Text block: Begin

There are two new high-profile, Korean-set detective dramas currently making the rounds, directed by Park Chan-wook and Hirokazu Kore-Eda. Anyone familiar with the beloved auteurs’ past work would expect their latest films to be incomparable outside some light genre overlap and a shared national setting. They’d be right. Broker and Decision to Leave are tonally & narratively distinct enough that I’m likely doing them a disservice by lumping them together here, but as a pair I do think they indicate an interesting, mirrored career shift for their respective auteurs. I know Park Chan-wook as an over-the-top sensationalist, one who pushes the boundaries of good taste & genre tropes within the confines of finely tuned, exquisitely staged chamber dramas. By contrast, I know Hirokazu Kore-Eda as a restrained, observational dramatist who finds grand emotion & political importance in small, subtle gestures. What makes their dual 2022 detective stories interesting as a pair is the way the two directors are both reaching towards a middle ground between those extremes. Decision to Leave finds the usually more prankish Park working on his best behavior, while Broker finds Kore-Eda shaking up his typically underplayed docu-dramas with some more traditional, genre-minded payoffs.

Text block: End

▶ _Work to complete_:
1 > Answer these questions from the piece on the two Korean-set detective dramas:
(a) How does the writer characterize Park Chan-wook's usual approach?
(b) In what year were the two directors' detective stories released?
(c) Which director made Broker?
2 > Summarize the piece on the two Korean-set detective dramas in two sentences.

Provided material: Begin

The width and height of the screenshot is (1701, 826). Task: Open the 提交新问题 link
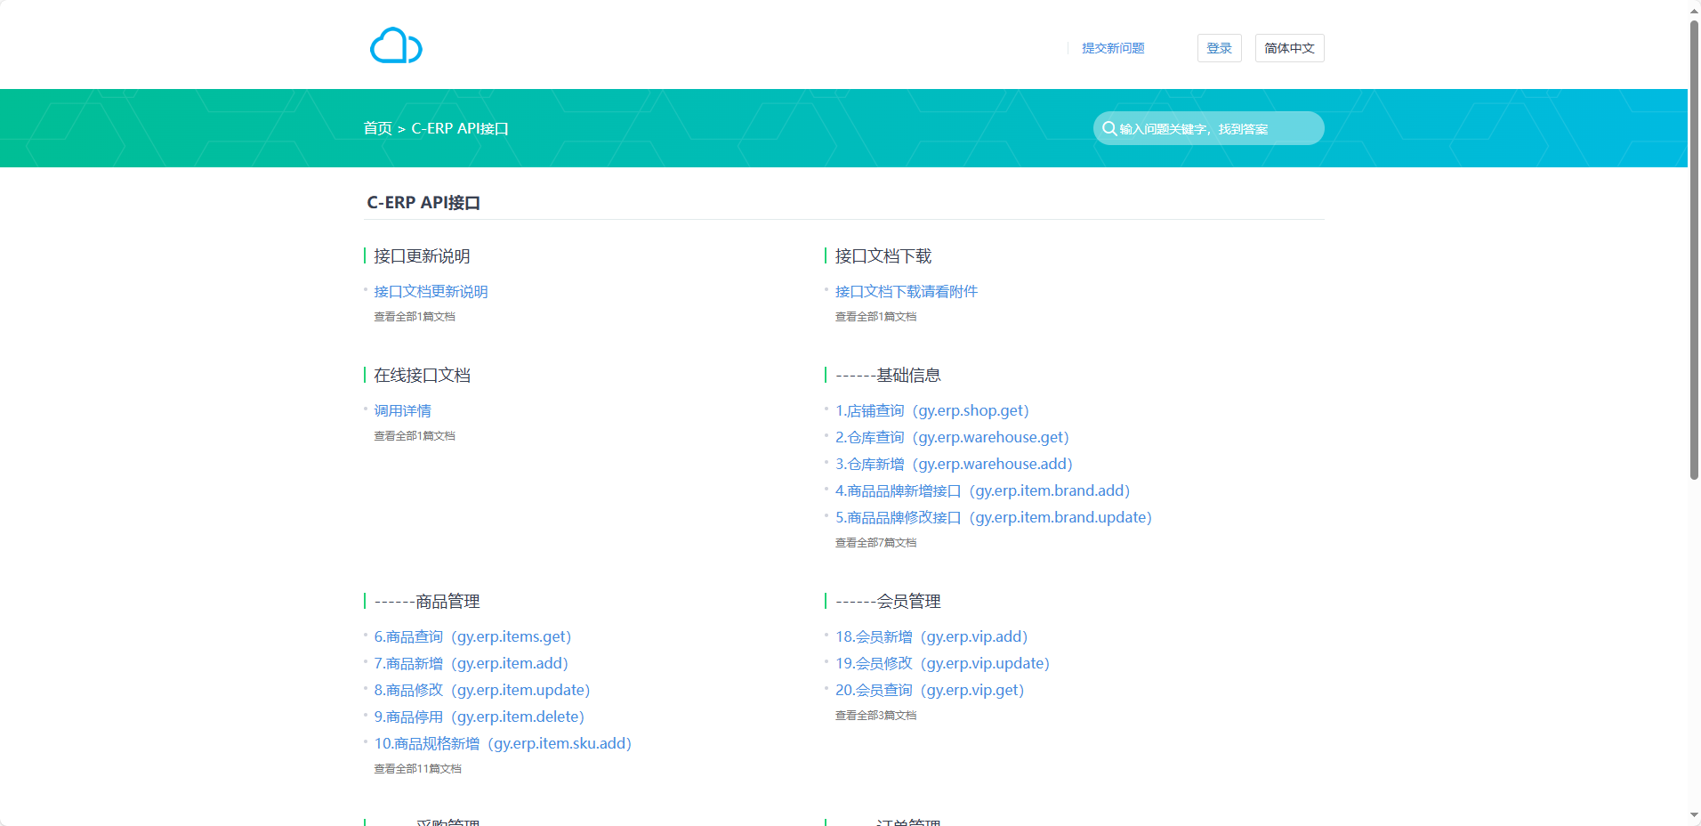[x=1113, y=48]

Provided material: End

▶ _Results of the exercise_:
1 >
(a) As an over-the-top sensationalist who pushes the boundaries of good taste and genre tropes within finely tuned, exquisitely staged chamber dramas.
(b) 2022.
(c) Hirokazu Kore-Eda.

2 > Park Chan-wook's Decision to Leave and Hirokazu Kore-Eda's Broker are distinct Korean-set detective dramas, but together they suggest a mirrored career shift for their directors. Park, usually a boundary-pushing sensationalist, is on his best behavior, while Kore-Eda, usually a restrained observational dramatist, adds more traditional genre payoffs, so both move toward a middle ground.